Examine the wing for the full extent of the damage. Remove any covering material percent and touch every part of the wing to determine if it’s been damaged. What may appear to the eye to be fine may hide extensive damage when giving a slight push.
Cut away the damage. Remove every single damaged part in a balsa wing for replacement using a hobby knife. On a foam airplane unless the damage is a clean break, a few gouges or a broken carbon rod, you will have to replace the wing with a new one.
Repair the clean breaks in your foam wing. Glue cleanly broken foam pieces together using polyurethane glue. Apply the glue to both halves of the broken piece in a thin layer and then press the pieces together. Hold them in place for 30 seconds to a minute to allow the glue to set and then remove excess glue from the surface of the foam using a rag. Allow the broken foam to dry overnight. Replace any carbon rods located in the broken area by removing the current rod and then placing the new 3 mm carbon rod in the slot. Glue the rod in place using epoxy glue and then place a layer of baking soda over the glue to harden it and leave an additional night to dry.

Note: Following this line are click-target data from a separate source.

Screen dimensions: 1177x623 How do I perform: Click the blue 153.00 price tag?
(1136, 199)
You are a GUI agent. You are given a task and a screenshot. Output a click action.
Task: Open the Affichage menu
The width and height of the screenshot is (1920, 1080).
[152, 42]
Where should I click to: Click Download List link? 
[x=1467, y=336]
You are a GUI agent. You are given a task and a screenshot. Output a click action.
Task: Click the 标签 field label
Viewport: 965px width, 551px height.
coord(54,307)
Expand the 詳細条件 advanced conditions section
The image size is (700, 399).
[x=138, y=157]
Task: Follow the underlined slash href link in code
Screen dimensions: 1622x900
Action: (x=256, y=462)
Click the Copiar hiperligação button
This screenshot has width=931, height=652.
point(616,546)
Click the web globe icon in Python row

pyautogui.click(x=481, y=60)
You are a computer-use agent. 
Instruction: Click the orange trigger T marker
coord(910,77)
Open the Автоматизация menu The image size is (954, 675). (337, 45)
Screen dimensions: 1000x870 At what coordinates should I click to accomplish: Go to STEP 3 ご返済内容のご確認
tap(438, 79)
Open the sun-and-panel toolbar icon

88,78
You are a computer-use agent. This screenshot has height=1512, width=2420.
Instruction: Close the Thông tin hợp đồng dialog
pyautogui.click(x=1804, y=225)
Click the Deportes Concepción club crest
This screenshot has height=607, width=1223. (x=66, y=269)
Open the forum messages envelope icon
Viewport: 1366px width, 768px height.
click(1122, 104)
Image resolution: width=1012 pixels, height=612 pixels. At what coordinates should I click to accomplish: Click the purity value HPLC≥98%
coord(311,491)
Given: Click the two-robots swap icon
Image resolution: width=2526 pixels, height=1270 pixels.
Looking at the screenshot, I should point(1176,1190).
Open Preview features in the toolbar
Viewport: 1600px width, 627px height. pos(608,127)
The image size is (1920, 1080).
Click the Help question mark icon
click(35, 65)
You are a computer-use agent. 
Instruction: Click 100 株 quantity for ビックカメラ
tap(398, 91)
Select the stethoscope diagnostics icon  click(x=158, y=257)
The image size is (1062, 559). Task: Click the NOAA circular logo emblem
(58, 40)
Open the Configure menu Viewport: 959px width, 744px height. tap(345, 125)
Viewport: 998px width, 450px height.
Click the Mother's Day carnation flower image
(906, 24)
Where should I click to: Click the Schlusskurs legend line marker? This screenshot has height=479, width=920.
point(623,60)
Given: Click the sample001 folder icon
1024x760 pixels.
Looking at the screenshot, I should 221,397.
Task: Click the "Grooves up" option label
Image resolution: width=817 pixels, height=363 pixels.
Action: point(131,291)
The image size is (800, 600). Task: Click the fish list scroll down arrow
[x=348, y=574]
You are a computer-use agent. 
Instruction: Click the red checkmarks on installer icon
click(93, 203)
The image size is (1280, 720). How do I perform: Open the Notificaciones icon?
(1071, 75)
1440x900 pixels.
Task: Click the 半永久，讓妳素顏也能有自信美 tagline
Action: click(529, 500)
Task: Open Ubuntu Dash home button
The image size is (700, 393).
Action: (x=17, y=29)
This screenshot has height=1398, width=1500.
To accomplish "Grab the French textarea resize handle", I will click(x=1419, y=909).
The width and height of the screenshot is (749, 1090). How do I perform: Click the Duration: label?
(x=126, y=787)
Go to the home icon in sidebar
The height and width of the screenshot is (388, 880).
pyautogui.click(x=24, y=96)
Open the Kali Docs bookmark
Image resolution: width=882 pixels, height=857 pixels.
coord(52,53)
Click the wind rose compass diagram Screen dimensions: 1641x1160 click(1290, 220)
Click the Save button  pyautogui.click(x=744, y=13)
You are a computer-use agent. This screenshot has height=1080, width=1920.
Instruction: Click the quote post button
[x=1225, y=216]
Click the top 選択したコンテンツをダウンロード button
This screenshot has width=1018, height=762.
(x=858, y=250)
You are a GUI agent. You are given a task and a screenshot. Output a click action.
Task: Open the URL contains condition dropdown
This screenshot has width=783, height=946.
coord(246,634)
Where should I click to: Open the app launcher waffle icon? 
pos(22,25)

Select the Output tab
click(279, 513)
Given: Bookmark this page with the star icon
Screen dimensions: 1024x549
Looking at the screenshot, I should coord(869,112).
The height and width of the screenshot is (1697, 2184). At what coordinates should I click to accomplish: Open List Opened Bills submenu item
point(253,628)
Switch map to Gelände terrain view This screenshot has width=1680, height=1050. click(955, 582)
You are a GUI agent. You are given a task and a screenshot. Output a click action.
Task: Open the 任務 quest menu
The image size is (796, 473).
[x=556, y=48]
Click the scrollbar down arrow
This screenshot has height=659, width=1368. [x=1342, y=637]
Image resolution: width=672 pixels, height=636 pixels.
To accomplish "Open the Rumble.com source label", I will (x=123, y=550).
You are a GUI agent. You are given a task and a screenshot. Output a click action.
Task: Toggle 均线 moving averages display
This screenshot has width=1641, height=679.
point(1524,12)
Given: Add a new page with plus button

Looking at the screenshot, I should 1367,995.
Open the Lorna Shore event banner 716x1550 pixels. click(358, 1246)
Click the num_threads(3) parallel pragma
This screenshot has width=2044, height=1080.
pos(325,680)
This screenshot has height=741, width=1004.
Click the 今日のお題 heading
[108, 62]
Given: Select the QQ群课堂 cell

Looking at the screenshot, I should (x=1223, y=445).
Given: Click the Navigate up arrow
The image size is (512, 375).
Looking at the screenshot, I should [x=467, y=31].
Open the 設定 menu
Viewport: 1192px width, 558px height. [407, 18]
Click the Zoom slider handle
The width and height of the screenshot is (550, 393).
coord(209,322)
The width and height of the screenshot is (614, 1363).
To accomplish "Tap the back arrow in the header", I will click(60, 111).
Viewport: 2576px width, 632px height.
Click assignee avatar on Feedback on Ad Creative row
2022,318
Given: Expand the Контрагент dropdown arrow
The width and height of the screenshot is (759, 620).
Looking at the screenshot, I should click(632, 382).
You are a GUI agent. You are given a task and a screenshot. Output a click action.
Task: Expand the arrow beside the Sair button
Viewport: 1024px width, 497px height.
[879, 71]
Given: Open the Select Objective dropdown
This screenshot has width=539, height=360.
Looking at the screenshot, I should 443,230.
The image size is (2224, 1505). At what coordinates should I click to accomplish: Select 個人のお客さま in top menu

Recreate damaged balsa parts for replacement. Balsa is a relatively strong wood as long as it’s in one piece, once broken, even repair leaves it weakened. Recreate the broken parts removed from your wing using balsa sheets of the same thickness. Create a template of the part by tracing the part onto a piece of cardboard. Cut the cardboard and place it over a sheet of balsa. Cut the new part from the balsa with a hobby knife, and sand the edges smooth. Glue the new part in place of the old using wood glue, clamping it in place until the glue has dried overnight.
Repair the wing covering material. Patch the covering material by applying a piece the same size as the damaged piece removed using the same covering material used for the original undamaged wing. Overlap the patch onto undamaged wing material by one-half inch and once attached, sand the edge smooth to the undamaged surface. Fill-in any gouges in foam wings using wood putty, sanding the surface smooth and level with the foam surrounding the patch once dried. For wood panel covered wings, glue broken pieces together using wood glue, and sand the dried joint even with the surrounding wood before covering it with the same covering material originally used.
Reattach the repaired wing to the fuselage for flight operations.